**Dataset entries:**
Start of Block

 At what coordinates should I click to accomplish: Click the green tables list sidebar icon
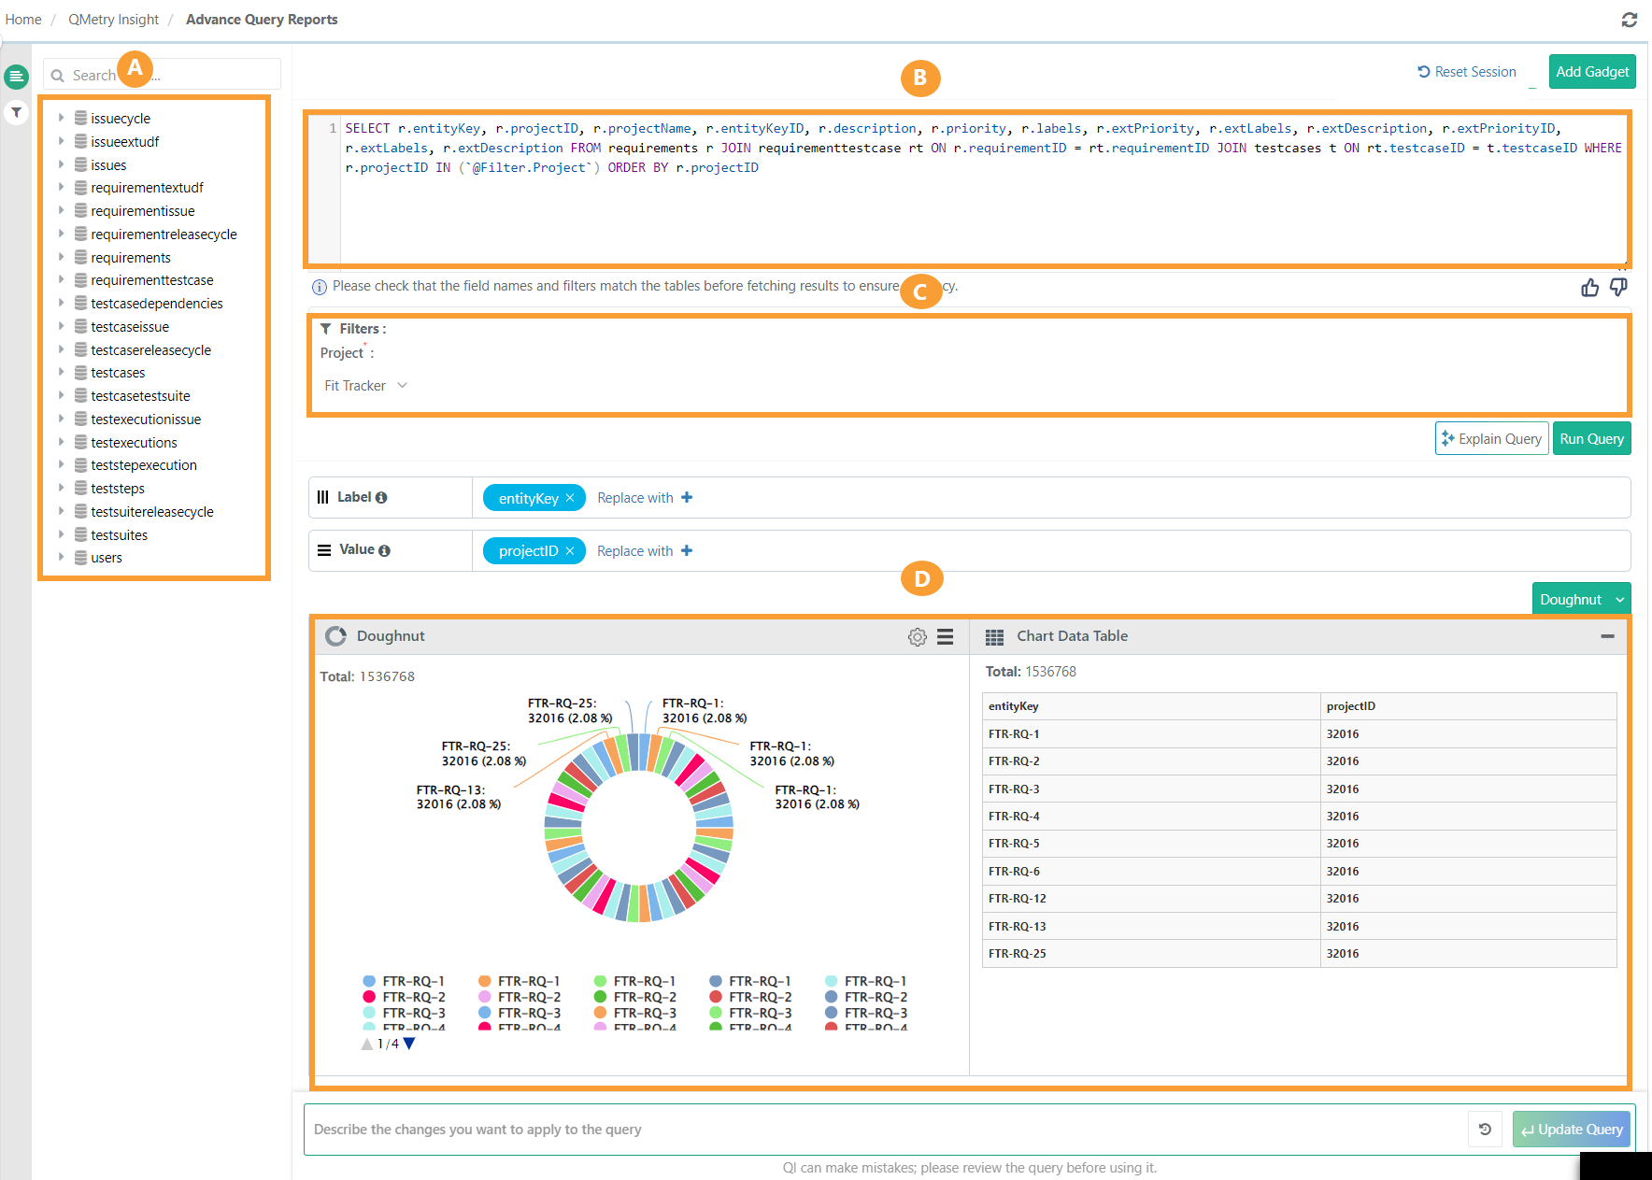pyautogui.click(x=17, y=77)
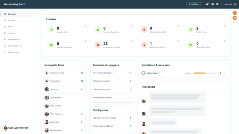Open Unassigned tasks count link
239x134 pixels.
[x=82, y=73]
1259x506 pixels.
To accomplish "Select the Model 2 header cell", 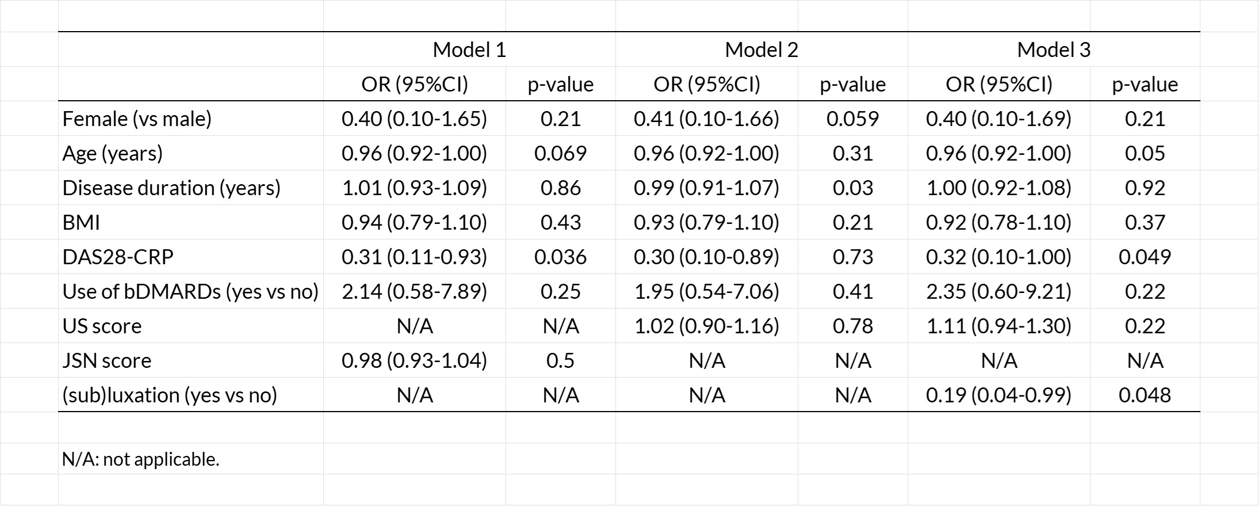I will 761,50.
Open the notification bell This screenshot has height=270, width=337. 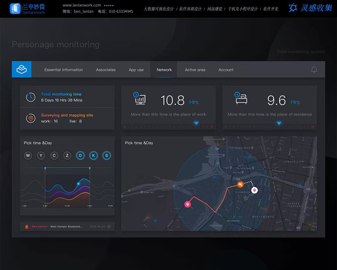click(x=314, y=70)
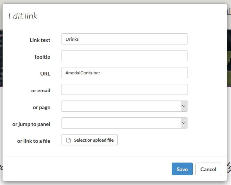231x185 pixels.
Task: Click inside the 'or page' combo box field
Action: coord(121,106)
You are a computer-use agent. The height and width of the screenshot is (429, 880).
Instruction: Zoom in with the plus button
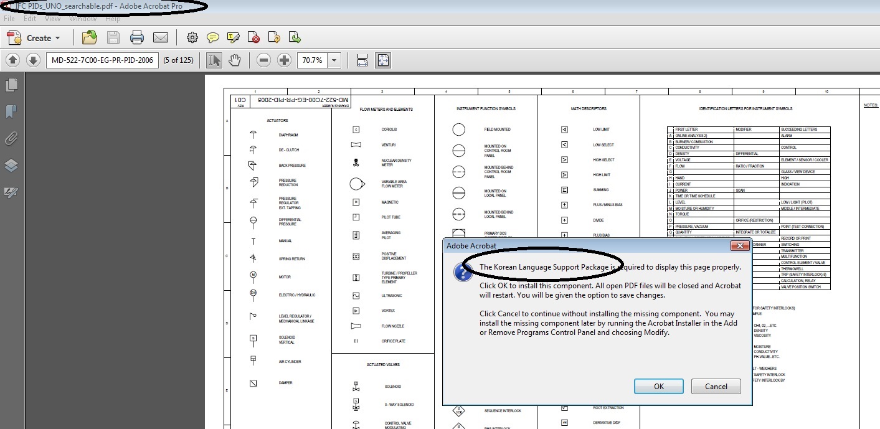tap(283, 60)
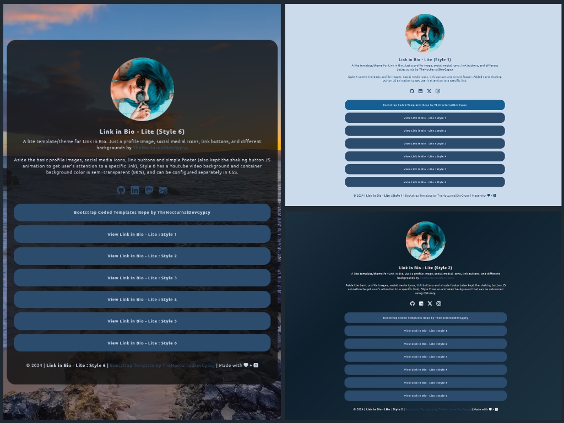Click View Link in Bio Style 2 button
The height and width of the screenshot is (423, 564).
click(142, 256)
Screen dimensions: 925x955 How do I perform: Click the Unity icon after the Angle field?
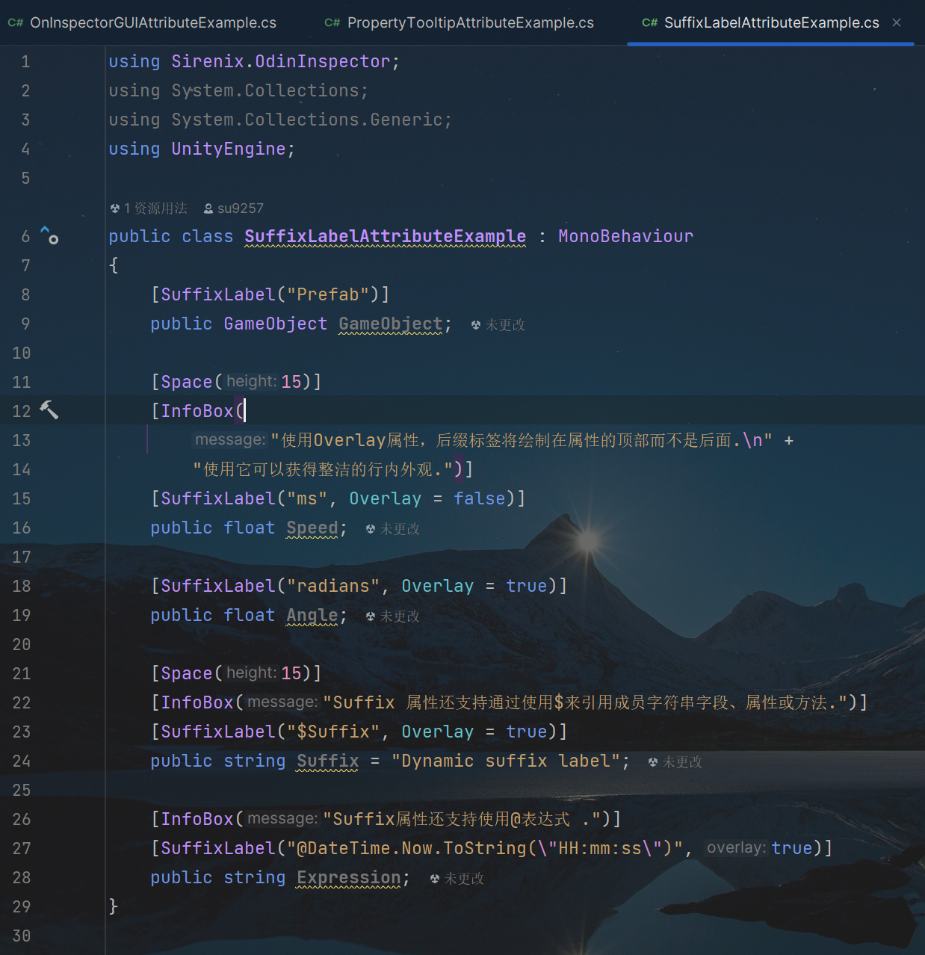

End of Block

**REQUIRED ACTION:**
Only the lines from the one containing "Instruction: Zoom in with the plus button" through the last line of the entries belong in the answer, given again exactly. Images stay out.

**WRITTEN SOLUTION:**
Instruction: Zoom in with the plus button
tap(283, 60)
Click View Link in Bio Style 2 button
The height and width of the screenshot is (423, 564).
click(142, 256)
Screen dimensions: 925x955 How do I perform: Click the Unity icon after the Angle field?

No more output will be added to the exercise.